Yes, there are concerns with the cost of Keeyask and Bipole III, but despite what the Manitoba government claims, it is not definitively settled that the capital investment will not pay off over the long term. Yes, there is also debate around any attempt to increase hydro rates, currently the lowest in Canada. Regardless of one’s position, at least any rate increases in Manitoba will stay in the public purse rather than being siphoned off for private profit.

Privatization and large rate increases go hand in hand. Calvert notes that B.C. Hydro’s rates at one point increased substantially more the going market rate, and have remained high. In Ontario, the partial selloff of Hydro One to private interests has resulted in hydro rates doubling. It is also important to remember that Ontario’s former Progressive Conservative premier Mike Harris set the selloff up when he divided the utility into three separate divisions, a strategy Campbell followed in B.C. One wonders if the creation of the new Manitoba Crown corporation, Efficiency Manitoba, to handle demand-side management, is a move in this direction.

In 1977, Manitoba’s Progressive Conservative premier, Sterling Lyon, in an attempt many say was to stoke political controversy, commissioned the Tritschler Report to investigate "the scope, direction, timing and scheduling of northern power projects, and the question of costs involved." This squabble is now forgotten, and although the utility has much to answer for in its treatment of First Nation communities, no one can deny that the high standard of living that most Manitoba settlers enjoy today is in large part because of the substantial capital investments that have been made by Manitoba Hydro over the decades.

The political head-butting over Hydro is nothing new, but the stakes are much higher today. Privatization was not on the table in 1977 the way it is now. Campbell brings a particular expertise and ideology to his investigation into Manitoba Hydro — one that should worry all Manitobans.

Lynne Fernandez holds the Errol Black Chair in Labour Issues at the Canadian Centre for Policy Alternatives – Manitoba.

On-line comments to this article by Dennis Woodford: Very well put together Ms. Fernandez. There are changes occurring in the electric power industry that are not understood. This means we cannot rely on past history here or elsewhere to predict a future outcome.

First of all, Manitoba Hydro rates are not the lowest in Canada. Manitoba Hydro residential rates are over 25% higher Hydro Quebec’s.

Second of all, what is happening elsewhere in the developed world where electricity rates are higher than here, it is lower cost for electricity consumers to start generating or storing their own electricity. As a result, traditional electric power companies such as Manitoba Hydro are facing significant disruption as our electricity rates increase.
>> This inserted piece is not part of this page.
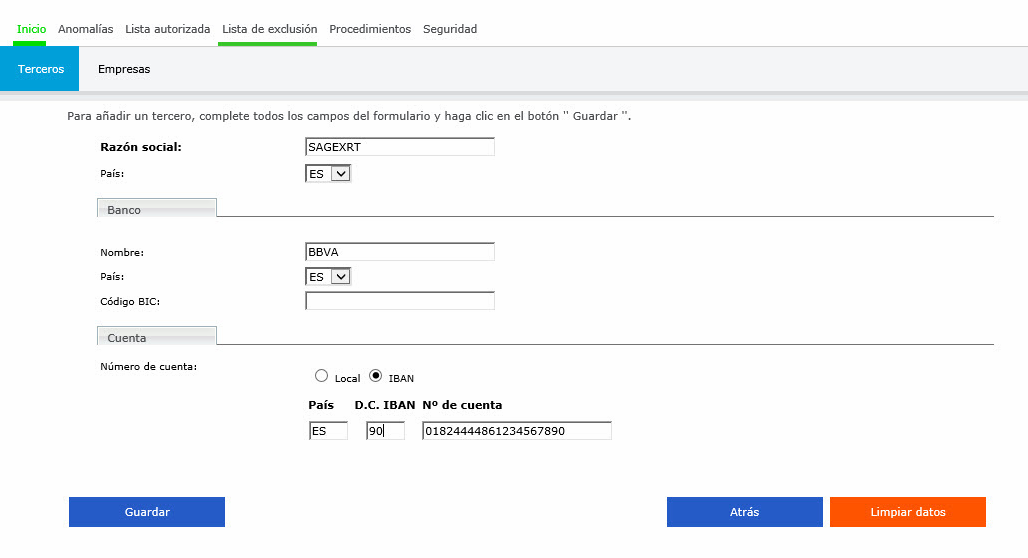
Task: Select the IBAN radio button
Action: tap(376, 376)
The disruption will largely be customer driven.

Large power plant in this day and age is an increasing risk; for example, Keeyask, Site C in BC and Muskrat Falls in Labrador and Newfoundland.

The increasing costs of electricity (Manitoba Hydro asking for 7.9% increase pa for 6 years) will lead to customers demanding more control over their electricity use. The development happening elsewhere is local electricity trading areas known as “microgrids” or distributed energy resources. Here customers are demanding local energy trading or “peer-to-peer” trading.

How is peer-to-peer trading being achieved? In some US states and Europe, use is being developed with a distributed ledger technology such as blockchain. This is where a user or a user & producer of electricity have an automated marketer (computer) that is continually searching for the best deal in a 5+ minute market. Customers may even include the battery in their plugged-in electric car as part of their market operation.

This will all begin to happen when our electric distribution and transmission system becomes open access to allow peer-to-peer trading – to be eventually demanded by Manitobans when they see what is happening elsewhere and Hydro’s costs are no longer competitive. All such transactions will require a fee to be paid to Hydro for the use of their transmission.

Finally, we all do not understand this disruption, and certainly it is outside the radar of our leaders. We can’t predict exactly what will develop, Manitobans will make it happen.